Em momento algum, ficamos a saber, de forma exacta, quando é que tudo isto acontece. Sabemos, apenas, que ainda se situa na época em que Hugo Chávez liderou os destinos do povo venezuelano, embora o seu nome não tenha sido referido, de forma explícita.
Depois do funeral, aos poucos, vamos sabendo pormenores sobre a vida da família Falcón e, principalmente, da força das mulheres que, segundo Adelaida, “reinavam até à beira do túmulo, como quem morre ao pé de um vulcão”.

A certa altura, temos um flashback onde, num piscar de olhos, entrevemos um pouco da sua infância, nomeadamente, quando ela afirma que se, por um lado, cresceu “rodeada de filhas de imigrantes. Miúdas de pele trigueira e olhos claros”, por outro, revela-nos, num tom de desabafo, que naquele país em que toda a gente era feita de outra pessoa, nós não tínhamos ninguém. Aquela terra era a nossa única biografia.”.

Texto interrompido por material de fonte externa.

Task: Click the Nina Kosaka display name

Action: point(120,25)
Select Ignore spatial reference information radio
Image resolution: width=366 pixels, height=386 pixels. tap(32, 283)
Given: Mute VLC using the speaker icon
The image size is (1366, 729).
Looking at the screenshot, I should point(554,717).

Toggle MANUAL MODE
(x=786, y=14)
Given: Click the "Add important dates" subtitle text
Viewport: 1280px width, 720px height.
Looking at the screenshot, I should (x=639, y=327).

Entretanto, assistimos à degradação do ambiente que se vive na cidade e à forma como os imigrantes, que nos anos 40, ajudaram a construir um país que aspirava alcançar a modernidade, são expelidos, justamente, por quem lhe tinha dado abrigo, há décadas atrás.

No meio de todo este caos, passaram-se alguns dias até que Adelaida começasse a viver o seu próprio “inferno”. A invasão domiciliar, arquitetada pela Marechala, a figura que Karina Sainz Borgo utilizou como “alegoria do poder excessivo”, juntamente, com as suas seguidoras, tornou-se no momento perfeito para que o caminho rumo ao envelhecimento vertiginoso daquela que se viu praticamente sozinha, aos 38 anos de idade.
Porque, naturalmente, para sobreviver, por vezes, temos de deixar de ser quem somos.

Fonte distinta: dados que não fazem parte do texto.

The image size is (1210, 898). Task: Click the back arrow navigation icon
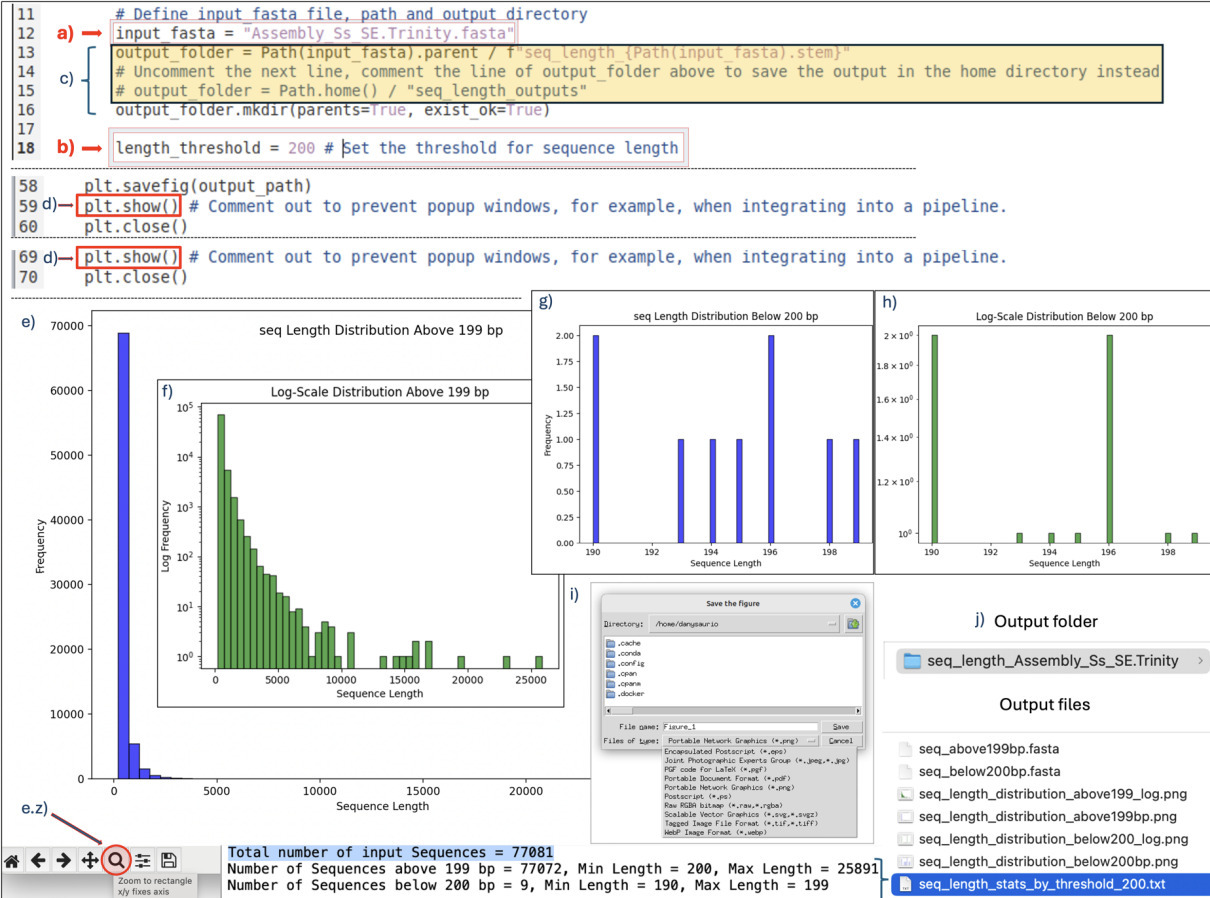pyautogui.click(x=37, y=860)
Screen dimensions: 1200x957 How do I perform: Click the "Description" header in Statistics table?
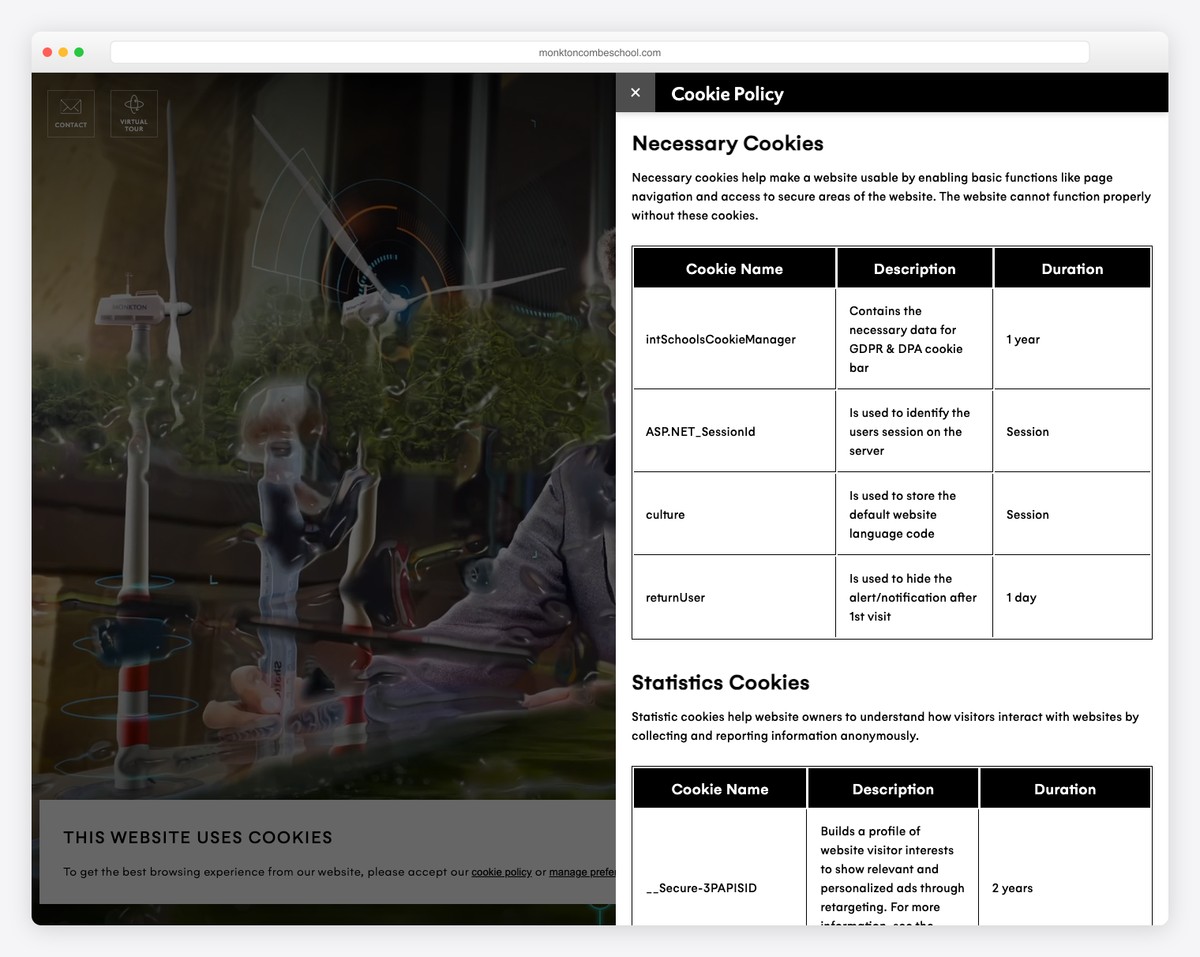click(892, 788)
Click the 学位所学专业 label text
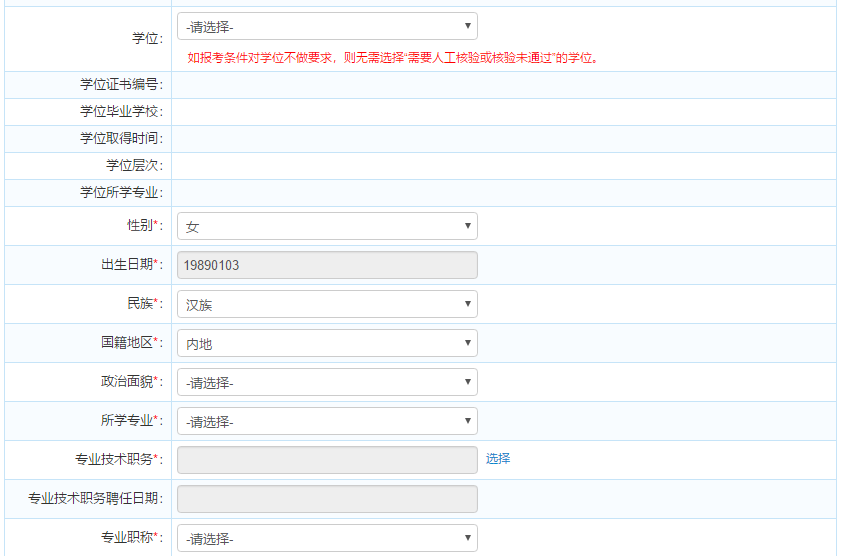844x556 pixels. (x=121, y=192)
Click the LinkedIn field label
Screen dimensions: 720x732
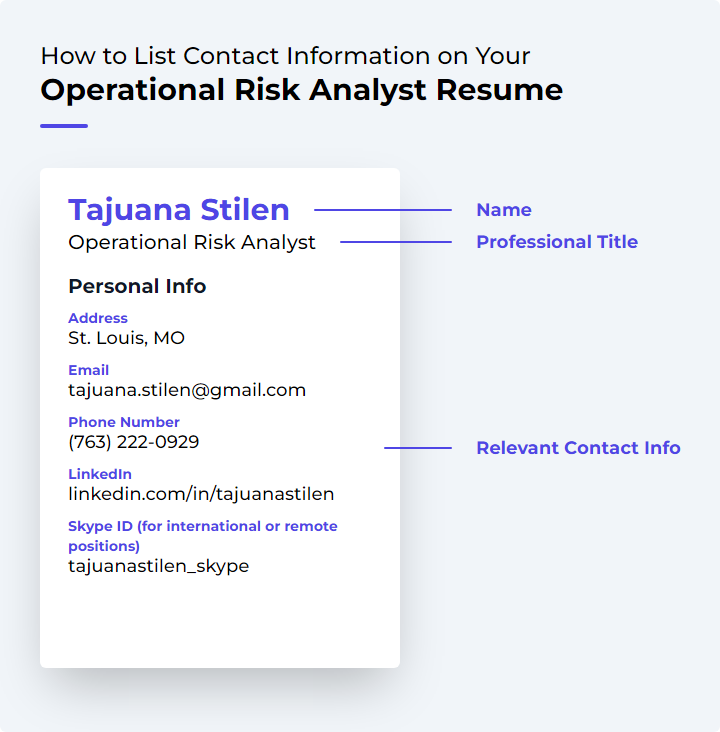pos(100,474)
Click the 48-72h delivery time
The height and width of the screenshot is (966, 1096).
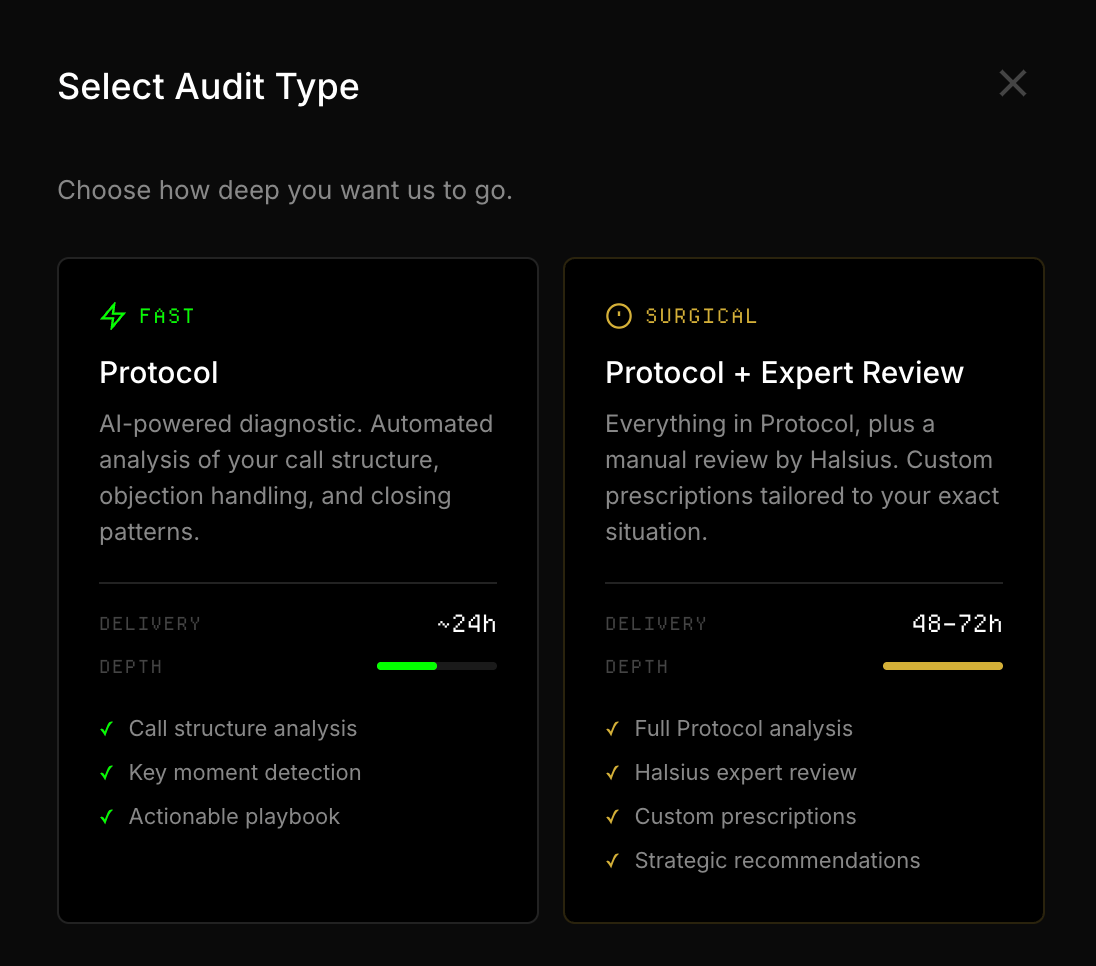pyautogui.click(x=957, y=624)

Ainda que esta tenha sido a minha primeira vez a ler um romance da autora, uma vez que este é o seu livro de estreia, a sua escrita, que está repleta de detalhes e, simultaneamente, é directa ao ponto, fez com que ficasse agarrado ao enredo magistralmente tecido.

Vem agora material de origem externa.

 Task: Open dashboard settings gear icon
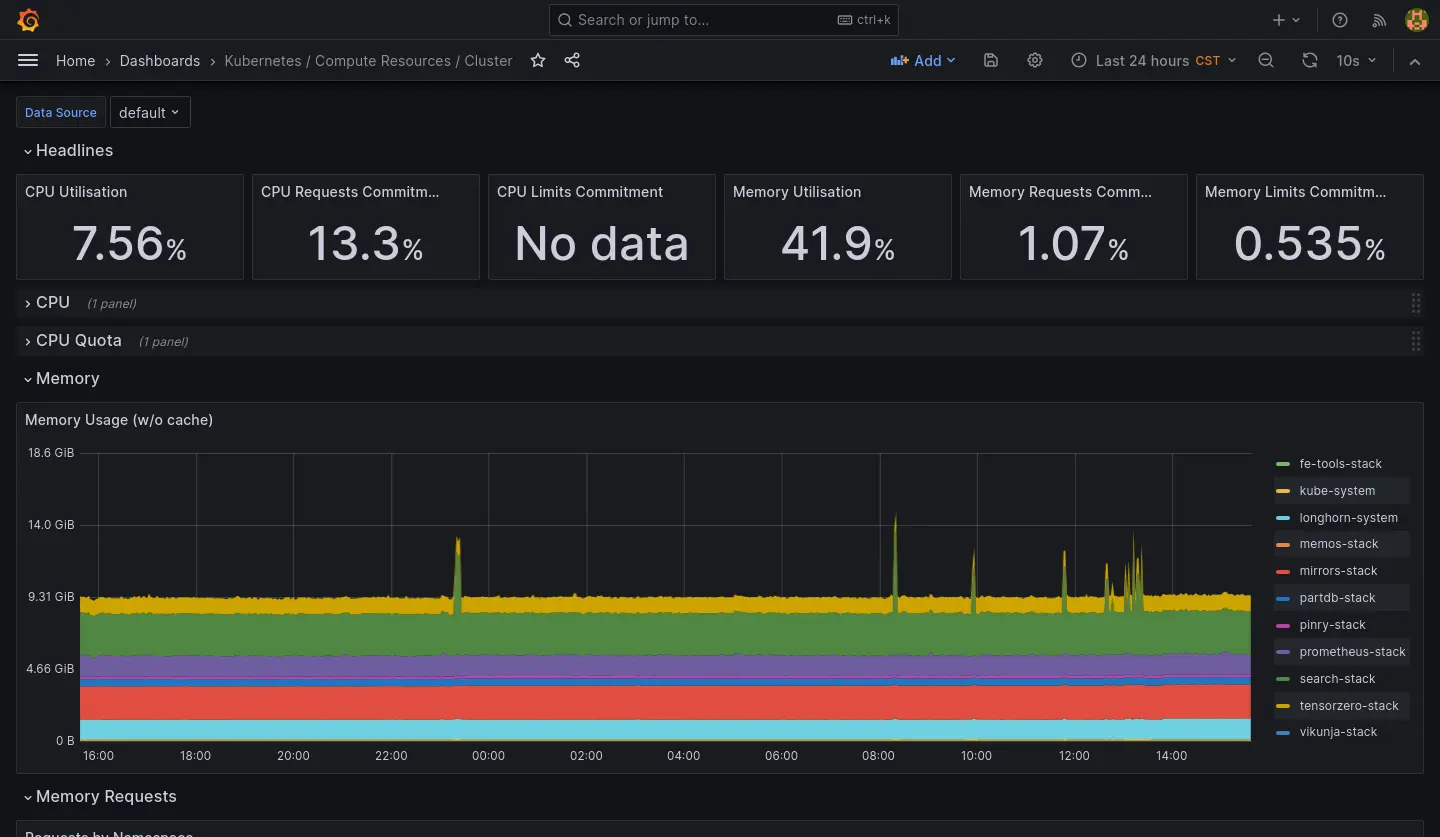click(1035, 60)
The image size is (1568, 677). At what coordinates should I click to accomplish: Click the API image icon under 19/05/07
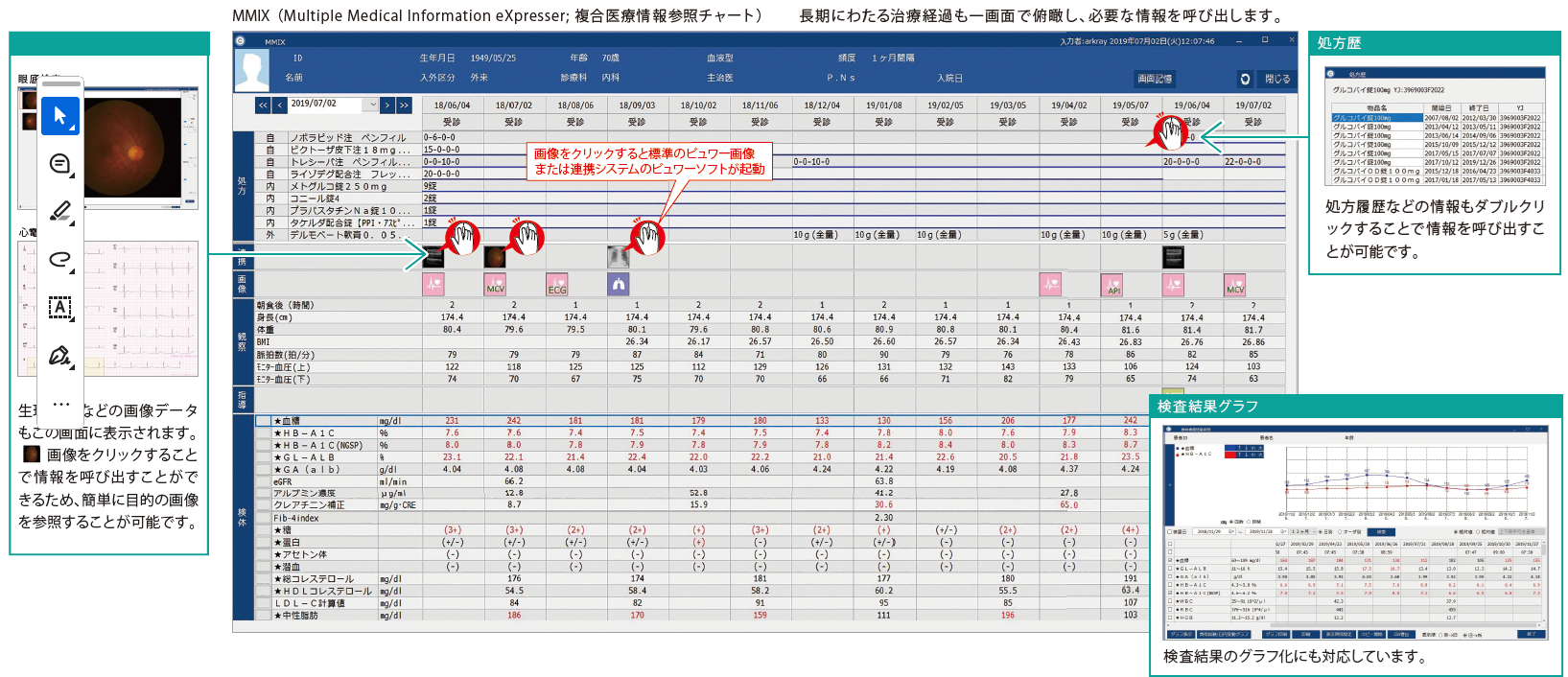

Por fim, não posso deixar de salientar que este é, sem dúvida, muito mais que um grito de um povo, através da consciência que Adelaida Falcón nos narra. Estamos perante o clamor por uma identidade, há muito perdida, que se construiu com um mosaico diversificado de gentes que, em último caso, se vêem obrigadas a transfigurar-se para não perderem o seu fôlego.

Para quem segue a página, no Brasil, relembro que a autora estará presente na edição de 2019 da Flip – Festa Literária Internacional de Paraty, que decorre no Rio de Janeiro, entre os dias 10 e 14 de Julho.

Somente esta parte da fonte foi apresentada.